Abstract:The marriage of federated learning and recommender system (FedRec) has been widely used to address the growing data privacy concerns in personalized recommendation services. In FedRecs, users' attribute information and behavior data (i.e., user-item interaction data) are kept locally on their personal devices, therefore, it is considered a fairly secure approach to protect user privacy. As a result, the privacy issue of FedRecs is rarely explored. Unfortunately, several recent studies reveal that FedRecs are vulnerable to user attribute inference attacks, highlighting the privacy concerns of FedRecs. In this paper, we further investigate the privacy problem of user behavior data (i.e., user-item interactions) in FedRecs. Specifically, we perform the first systematic study on interaction-level membership inference attacks on FedRecs. An interaction-level membership inference attacker is first designed, and then the classical privacy protection mechanism, Local Differential Privacy (LDP), is adopted to defend against the membership inference attack.

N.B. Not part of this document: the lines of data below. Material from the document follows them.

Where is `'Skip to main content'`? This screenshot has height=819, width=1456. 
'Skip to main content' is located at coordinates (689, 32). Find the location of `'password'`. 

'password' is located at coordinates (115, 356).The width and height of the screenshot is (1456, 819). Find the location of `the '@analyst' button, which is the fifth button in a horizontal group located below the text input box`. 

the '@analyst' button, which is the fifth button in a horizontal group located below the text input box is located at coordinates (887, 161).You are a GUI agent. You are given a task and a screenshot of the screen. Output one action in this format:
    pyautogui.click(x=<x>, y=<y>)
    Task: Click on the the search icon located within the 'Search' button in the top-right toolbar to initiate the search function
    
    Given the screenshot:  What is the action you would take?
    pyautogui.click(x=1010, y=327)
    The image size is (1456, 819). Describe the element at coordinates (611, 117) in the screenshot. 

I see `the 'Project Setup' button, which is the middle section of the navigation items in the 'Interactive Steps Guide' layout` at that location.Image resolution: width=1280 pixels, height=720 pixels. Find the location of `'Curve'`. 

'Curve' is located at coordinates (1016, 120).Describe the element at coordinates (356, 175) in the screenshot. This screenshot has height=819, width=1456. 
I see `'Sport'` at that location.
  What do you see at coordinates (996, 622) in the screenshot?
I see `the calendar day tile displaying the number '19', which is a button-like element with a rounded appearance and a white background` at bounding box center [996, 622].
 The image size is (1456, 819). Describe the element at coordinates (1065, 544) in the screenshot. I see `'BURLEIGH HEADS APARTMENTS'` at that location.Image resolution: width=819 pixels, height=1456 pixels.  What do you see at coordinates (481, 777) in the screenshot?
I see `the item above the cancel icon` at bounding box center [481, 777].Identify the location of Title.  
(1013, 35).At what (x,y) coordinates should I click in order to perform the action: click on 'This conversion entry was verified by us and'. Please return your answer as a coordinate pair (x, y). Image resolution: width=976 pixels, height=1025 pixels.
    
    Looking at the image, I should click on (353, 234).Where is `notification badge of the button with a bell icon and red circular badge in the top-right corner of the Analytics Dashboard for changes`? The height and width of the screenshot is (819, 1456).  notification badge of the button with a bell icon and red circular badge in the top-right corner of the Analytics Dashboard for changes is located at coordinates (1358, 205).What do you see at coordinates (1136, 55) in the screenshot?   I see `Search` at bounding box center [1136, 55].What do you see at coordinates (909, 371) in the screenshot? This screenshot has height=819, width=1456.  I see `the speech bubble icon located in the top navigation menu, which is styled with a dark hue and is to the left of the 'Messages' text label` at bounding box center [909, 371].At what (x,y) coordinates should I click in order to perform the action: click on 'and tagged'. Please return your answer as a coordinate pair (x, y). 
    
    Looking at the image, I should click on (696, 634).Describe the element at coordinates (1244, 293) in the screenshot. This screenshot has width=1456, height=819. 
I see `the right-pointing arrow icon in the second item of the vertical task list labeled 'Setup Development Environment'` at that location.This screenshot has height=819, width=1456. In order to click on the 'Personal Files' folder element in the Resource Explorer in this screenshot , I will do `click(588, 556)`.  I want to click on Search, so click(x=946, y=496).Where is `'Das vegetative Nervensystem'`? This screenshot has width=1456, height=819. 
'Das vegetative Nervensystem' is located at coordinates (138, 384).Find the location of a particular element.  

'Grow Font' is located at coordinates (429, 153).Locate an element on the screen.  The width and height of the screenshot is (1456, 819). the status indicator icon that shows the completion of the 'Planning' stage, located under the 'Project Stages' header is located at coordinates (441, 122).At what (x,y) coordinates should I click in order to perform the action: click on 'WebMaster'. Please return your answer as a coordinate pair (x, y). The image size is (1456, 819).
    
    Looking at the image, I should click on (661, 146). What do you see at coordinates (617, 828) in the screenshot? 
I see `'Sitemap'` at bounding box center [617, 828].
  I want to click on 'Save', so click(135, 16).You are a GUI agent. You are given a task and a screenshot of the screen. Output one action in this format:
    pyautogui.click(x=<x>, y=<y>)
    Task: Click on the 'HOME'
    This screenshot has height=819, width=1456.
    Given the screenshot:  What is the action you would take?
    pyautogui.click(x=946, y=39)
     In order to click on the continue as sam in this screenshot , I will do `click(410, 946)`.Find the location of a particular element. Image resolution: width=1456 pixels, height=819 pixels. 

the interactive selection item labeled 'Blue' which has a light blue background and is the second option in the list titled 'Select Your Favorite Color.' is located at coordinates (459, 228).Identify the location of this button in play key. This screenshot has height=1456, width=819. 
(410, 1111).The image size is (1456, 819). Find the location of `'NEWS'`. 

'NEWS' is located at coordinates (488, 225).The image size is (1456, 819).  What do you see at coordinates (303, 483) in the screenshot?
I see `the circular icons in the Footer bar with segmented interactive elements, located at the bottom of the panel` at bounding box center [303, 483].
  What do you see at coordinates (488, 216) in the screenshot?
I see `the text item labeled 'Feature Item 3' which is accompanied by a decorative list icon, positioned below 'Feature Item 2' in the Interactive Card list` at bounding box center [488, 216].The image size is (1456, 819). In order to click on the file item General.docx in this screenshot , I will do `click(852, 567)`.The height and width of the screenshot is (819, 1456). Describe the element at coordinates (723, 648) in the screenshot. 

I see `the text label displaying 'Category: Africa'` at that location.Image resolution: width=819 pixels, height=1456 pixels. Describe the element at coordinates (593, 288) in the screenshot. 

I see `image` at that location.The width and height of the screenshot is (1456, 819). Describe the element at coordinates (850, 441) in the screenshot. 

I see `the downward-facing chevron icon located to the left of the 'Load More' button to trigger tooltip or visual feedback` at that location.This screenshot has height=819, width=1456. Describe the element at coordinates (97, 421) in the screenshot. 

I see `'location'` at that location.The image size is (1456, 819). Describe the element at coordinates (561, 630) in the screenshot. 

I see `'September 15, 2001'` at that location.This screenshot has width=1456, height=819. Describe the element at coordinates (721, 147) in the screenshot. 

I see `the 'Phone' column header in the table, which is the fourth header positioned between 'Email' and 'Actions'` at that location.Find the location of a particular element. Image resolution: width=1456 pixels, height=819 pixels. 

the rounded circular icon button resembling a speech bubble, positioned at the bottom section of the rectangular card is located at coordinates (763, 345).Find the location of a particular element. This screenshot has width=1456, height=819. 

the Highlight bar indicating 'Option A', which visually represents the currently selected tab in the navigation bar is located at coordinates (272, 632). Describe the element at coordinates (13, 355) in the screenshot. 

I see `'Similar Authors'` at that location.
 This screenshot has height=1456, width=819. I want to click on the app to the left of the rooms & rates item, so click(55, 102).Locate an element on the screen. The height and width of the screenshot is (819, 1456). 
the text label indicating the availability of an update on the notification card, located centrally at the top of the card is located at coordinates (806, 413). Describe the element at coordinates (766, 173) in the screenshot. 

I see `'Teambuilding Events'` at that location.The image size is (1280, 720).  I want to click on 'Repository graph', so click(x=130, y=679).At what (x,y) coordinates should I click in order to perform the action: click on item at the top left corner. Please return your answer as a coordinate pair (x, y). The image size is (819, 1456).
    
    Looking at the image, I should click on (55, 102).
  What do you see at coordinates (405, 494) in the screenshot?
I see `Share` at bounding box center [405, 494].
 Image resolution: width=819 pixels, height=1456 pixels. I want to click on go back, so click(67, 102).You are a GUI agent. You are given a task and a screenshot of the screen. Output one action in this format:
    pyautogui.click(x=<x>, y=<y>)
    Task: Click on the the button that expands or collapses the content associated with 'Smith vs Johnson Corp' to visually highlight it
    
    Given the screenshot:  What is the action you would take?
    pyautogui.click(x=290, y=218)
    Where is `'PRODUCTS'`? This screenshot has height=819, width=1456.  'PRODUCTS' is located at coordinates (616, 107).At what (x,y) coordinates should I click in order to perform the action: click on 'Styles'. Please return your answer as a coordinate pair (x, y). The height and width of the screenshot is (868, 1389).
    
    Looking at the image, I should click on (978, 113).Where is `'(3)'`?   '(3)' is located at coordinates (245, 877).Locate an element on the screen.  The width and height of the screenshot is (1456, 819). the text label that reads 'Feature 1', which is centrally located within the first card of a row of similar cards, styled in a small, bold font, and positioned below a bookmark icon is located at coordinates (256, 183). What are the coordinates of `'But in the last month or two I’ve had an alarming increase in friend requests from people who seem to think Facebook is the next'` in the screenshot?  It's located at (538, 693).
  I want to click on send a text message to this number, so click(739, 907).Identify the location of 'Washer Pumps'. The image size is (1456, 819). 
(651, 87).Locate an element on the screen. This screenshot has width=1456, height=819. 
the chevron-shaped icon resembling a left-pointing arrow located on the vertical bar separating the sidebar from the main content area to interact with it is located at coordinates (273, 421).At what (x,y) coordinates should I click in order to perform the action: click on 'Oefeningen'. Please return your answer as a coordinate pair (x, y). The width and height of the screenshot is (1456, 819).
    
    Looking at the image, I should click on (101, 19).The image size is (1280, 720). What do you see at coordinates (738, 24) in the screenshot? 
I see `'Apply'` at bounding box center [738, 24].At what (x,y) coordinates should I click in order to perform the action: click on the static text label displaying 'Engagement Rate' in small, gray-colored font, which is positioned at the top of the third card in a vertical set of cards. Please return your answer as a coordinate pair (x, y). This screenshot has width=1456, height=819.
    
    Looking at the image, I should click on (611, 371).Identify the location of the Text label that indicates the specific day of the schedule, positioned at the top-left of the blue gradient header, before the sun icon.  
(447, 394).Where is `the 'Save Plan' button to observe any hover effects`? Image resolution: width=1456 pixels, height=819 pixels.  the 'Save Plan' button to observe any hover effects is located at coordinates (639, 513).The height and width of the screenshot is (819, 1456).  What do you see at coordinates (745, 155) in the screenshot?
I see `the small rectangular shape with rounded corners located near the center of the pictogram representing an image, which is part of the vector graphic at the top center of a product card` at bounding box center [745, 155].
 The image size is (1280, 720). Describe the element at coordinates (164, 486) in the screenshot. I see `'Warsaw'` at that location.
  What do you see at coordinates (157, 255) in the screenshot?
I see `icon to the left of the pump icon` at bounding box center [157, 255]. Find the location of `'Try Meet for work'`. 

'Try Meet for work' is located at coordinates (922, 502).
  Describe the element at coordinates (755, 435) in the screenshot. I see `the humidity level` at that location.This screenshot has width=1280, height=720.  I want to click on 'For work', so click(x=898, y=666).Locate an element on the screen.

Unfortunately, the empirical analysis shows that LDP is not effective against such new attacks unless the recommendation performance is largely compromised. To mitigate the interaction-level membership attack threats, we design a simple yet effective defense method to significantly reduce the attacker's inference accuracy without losing recommendation performance. Extensive experiments are conducted with two widely used FedRecs (Fed-NCF and Fed-LightGCN) on three real-world recommendation datasets (MovieLens-100K, Steam-200K, and Amazon Cell Phone), and the experimental results show the effectiveness of our solutions.